DATA TO PROCESS -
□ □ □ □ □ □ □
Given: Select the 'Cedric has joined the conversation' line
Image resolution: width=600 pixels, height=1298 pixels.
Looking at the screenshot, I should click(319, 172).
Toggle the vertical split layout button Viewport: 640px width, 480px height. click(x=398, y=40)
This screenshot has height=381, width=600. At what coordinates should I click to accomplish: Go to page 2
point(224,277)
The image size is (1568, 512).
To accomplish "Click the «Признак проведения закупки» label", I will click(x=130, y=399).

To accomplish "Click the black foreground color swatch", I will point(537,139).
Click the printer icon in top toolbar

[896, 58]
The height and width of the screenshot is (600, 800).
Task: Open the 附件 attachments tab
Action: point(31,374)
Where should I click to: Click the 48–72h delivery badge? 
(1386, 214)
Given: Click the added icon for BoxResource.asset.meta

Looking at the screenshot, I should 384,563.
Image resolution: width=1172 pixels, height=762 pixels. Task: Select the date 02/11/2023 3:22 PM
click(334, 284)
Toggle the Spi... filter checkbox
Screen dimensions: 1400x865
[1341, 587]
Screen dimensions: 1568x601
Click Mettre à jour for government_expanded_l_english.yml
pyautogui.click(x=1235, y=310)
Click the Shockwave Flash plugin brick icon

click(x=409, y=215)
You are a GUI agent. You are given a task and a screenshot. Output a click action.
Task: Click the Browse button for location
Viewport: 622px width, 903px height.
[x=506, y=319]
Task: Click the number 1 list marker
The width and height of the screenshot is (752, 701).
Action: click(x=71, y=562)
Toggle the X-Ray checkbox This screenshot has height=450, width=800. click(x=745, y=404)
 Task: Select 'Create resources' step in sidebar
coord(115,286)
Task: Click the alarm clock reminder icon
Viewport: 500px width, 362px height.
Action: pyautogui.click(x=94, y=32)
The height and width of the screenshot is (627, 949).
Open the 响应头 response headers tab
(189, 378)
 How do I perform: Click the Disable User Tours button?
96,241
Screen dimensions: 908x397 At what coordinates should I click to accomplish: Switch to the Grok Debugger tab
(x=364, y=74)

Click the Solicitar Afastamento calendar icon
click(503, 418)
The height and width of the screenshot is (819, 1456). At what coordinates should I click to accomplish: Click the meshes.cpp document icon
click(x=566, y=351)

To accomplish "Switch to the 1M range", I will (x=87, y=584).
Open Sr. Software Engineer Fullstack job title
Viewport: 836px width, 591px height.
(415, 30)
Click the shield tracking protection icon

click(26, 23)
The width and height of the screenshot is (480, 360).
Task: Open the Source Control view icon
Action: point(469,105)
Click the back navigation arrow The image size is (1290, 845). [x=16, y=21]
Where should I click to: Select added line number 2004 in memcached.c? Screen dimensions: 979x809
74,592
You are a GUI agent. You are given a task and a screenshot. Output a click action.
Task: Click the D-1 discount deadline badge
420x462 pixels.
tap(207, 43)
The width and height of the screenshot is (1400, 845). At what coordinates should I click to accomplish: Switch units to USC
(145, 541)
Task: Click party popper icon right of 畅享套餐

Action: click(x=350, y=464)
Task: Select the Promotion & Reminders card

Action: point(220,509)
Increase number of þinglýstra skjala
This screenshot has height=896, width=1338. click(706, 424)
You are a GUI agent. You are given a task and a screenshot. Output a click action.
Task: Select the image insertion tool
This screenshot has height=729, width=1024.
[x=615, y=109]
□ □ □ □ □ □ □
Copy the rows above word for word, from the one containing "Given: Click the" through the one containing "Looking at the screenshot, I should 384,563.".

Given: Click the added icon for BoxResource.asset.meta

Looking at the screenshot, I should 384,563.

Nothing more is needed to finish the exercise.